Target position records:
━━━

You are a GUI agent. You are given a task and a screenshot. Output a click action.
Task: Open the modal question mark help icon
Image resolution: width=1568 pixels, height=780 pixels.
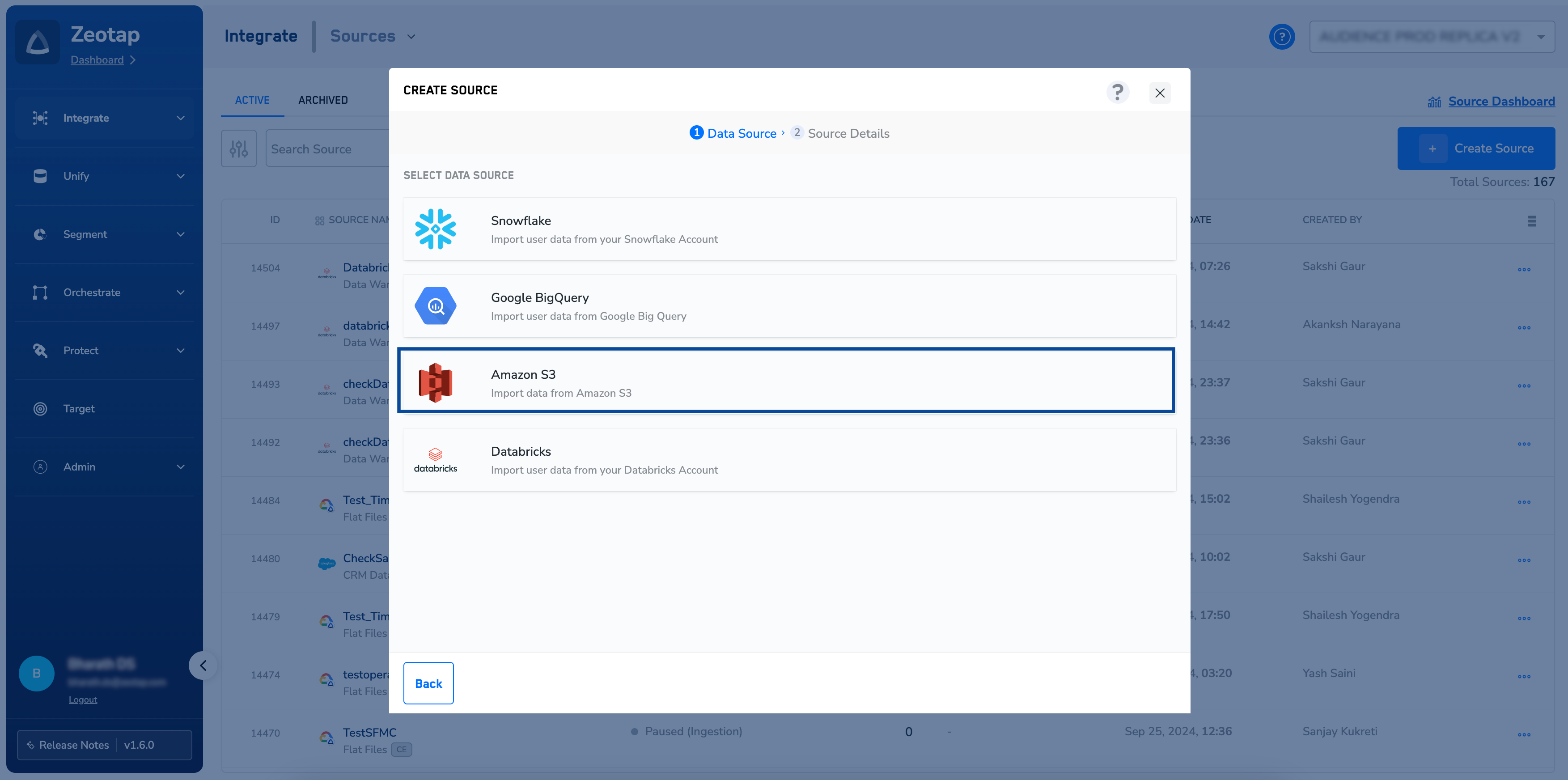click(1118, 93)
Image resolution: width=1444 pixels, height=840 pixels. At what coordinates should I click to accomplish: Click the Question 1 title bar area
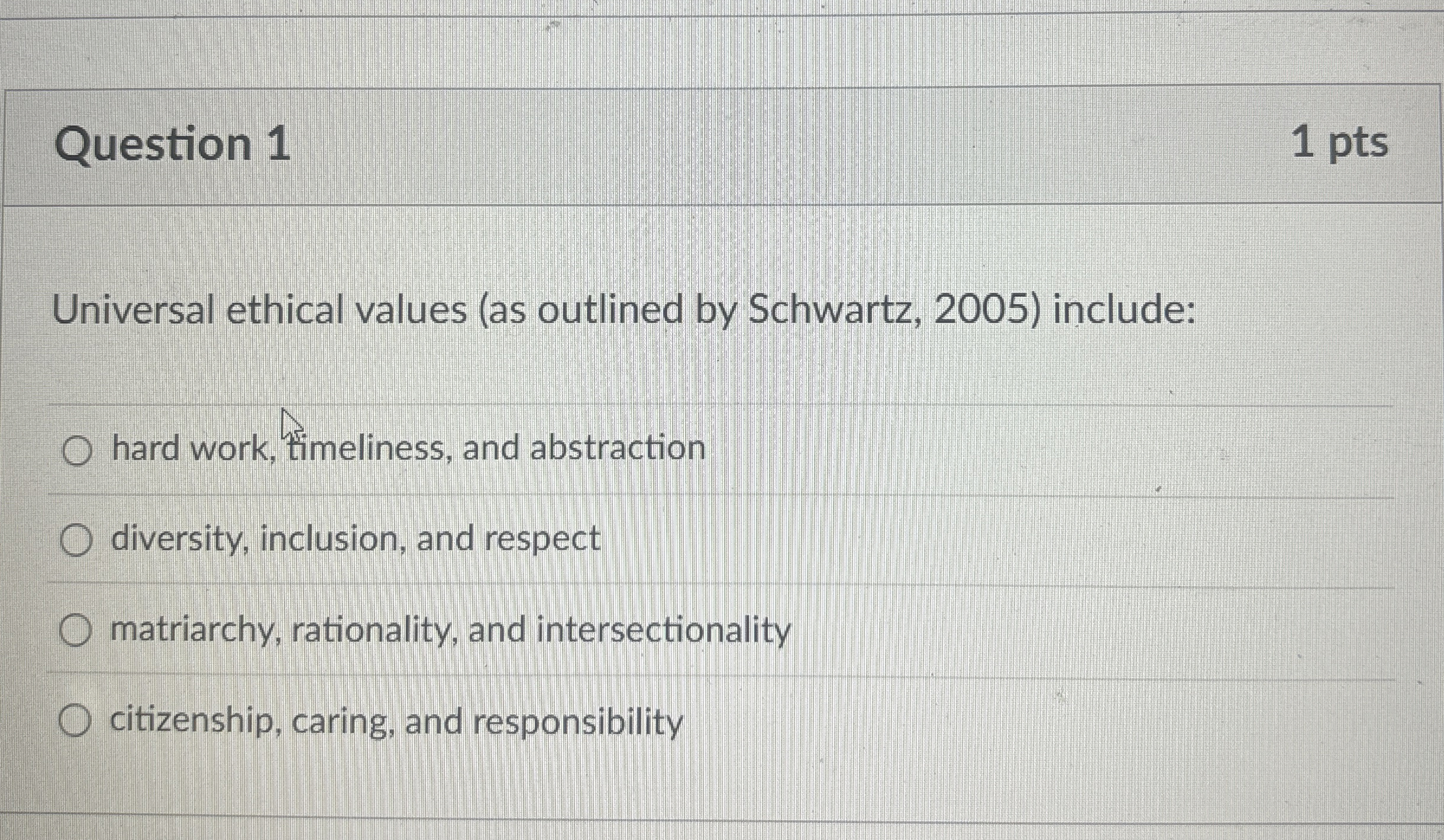pos(710,144)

━━━

> _Written task_:
Could you change "Image resolution" to "Screen resolution" throughout the lines above, keeping everything else the same and leaving the pictures out?

> _Output of the exercise_:
You are a GUI agent. You are given a task and a screenshot. Output a click action.
Task: Open the modal question mark help icon
Screen resolution: width=1568 pixels, height=780 pixels.
click(1118, 93)
Screen resolution: width=1444 pixels, height=840 pixels. At what coordinates should I click to accomplish: Click the Question 1 title bar area
pos(710,144)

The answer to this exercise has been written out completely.